**Page text**
——

NEW DELHI: India is set to sign a military agreement with the United States for sharing of sensitive satellite data, the defence ministry said on Monday, as New Delhi tries to narrow the gap with the powerful Chinese military.

The deal will be signed during the top-level 2+2 dialogue between the defence and foreign ministers of the two countries.

US secretary of state Mike Pompeo and defence secretary Mark Esper arrived in New Delhi earlier today for talks with external affairs minister S Jaishankar and defence minister Rajnath Singh.

Live updates: India-US 2+2 dialogue

The high-level visit comes at a time when India is locked in a serious military standoff with China along the LAC in eastern Ladakh.

The landmark defence pact, known as Basic Exchange and Cooperation Agreement on Geospatial Cooperation, or BECA, will allow India access to topographical, nautical and aeronautical data for better accuracy of weapons like missiles and drones.

It would also allow the United States to provide advanced navigational aids and avionics on US-supplied aircraft to India, an Indian defence source said.

——

**Record extracts**
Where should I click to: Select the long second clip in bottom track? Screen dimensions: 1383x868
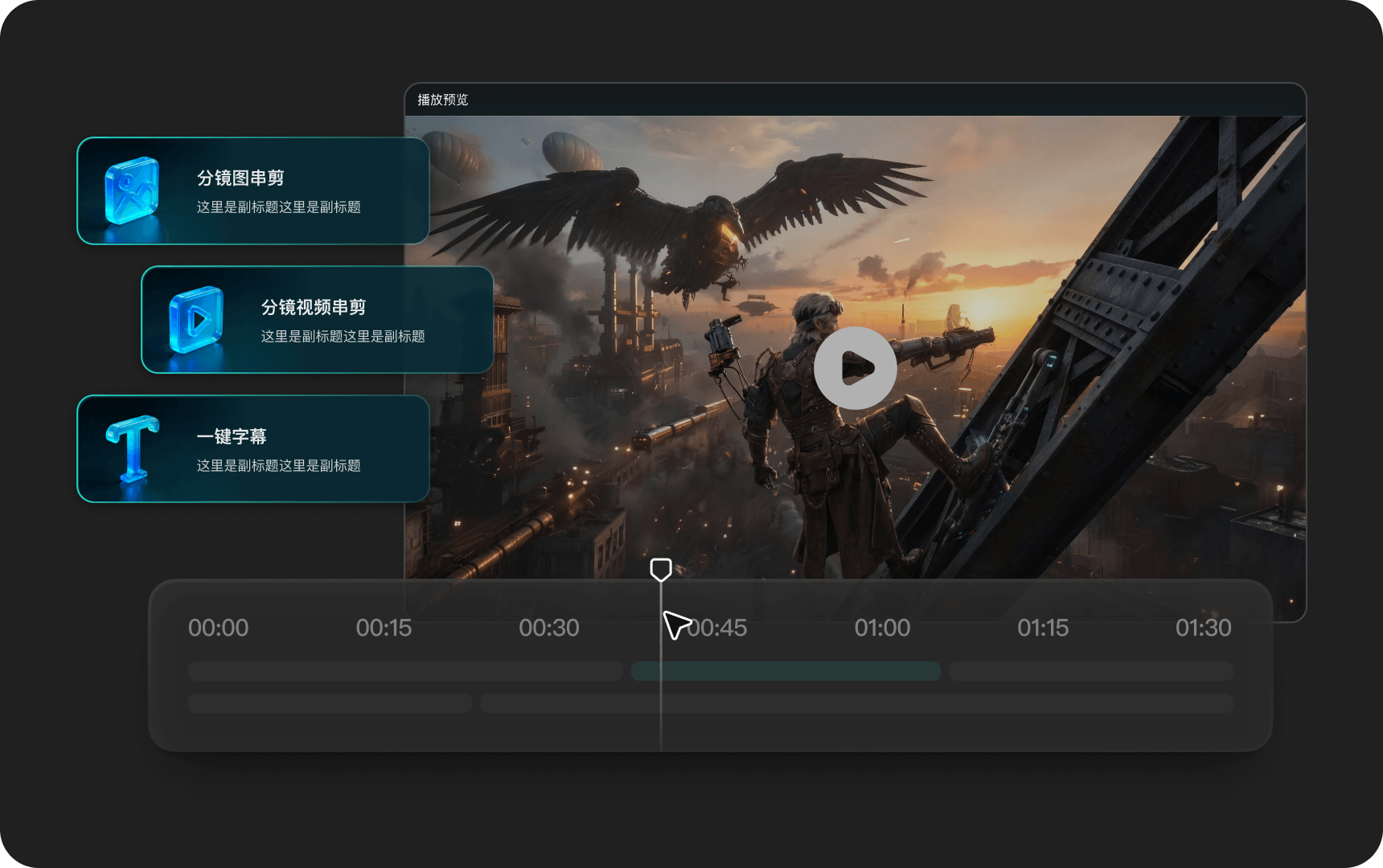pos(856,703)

——

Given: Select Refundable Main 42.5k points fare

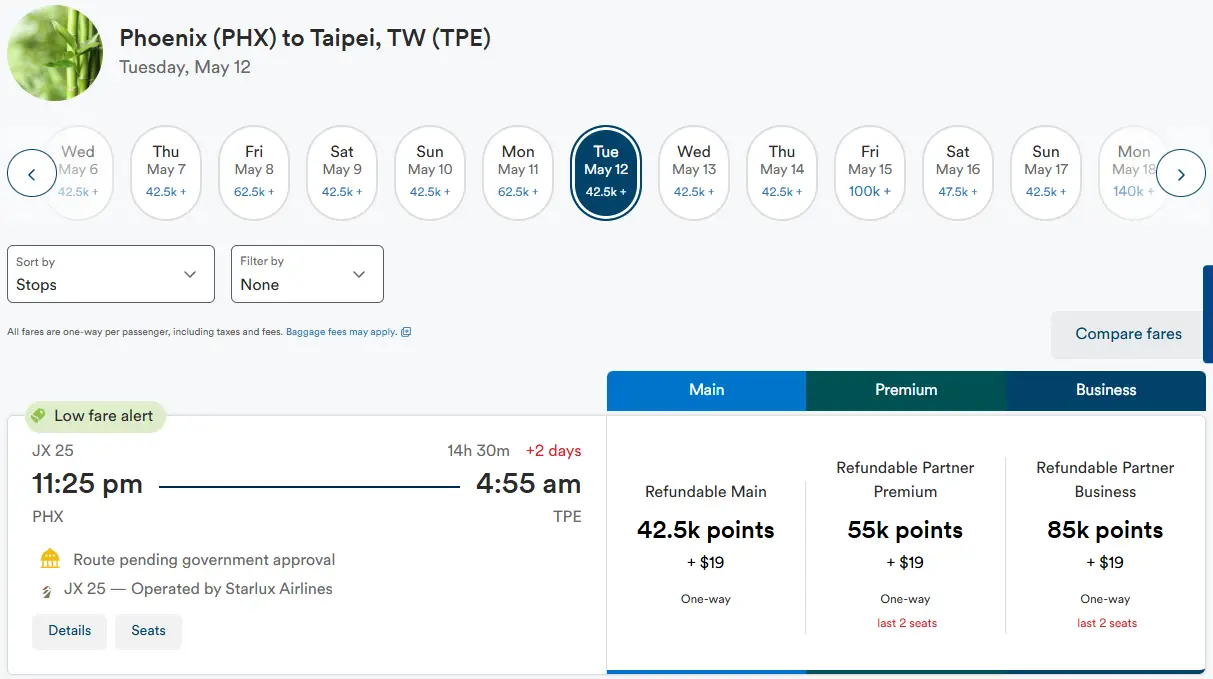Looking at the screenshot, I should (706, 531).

——

**Problems to solve**
A) In the news item about the India-US defence pact, rewrite the paragraph beginning "The landmark defence pact" as a short list of its main facts.
B) According to the news item about the India-US defence pact, which two US officials arrived in New Delhi for the talks?

**Answers provided**
A)
- The pact is the Basic Exchange and Cooperation Agreement on Geospatial Cooperation (BECA).
- It gives India access to topographical, nautical and aeronautical data.
- The data will improve the accuracy of weapons such as missiles and drones.

B) Secretary of State Mike Pompeo and Defense Secretary Mark Esper.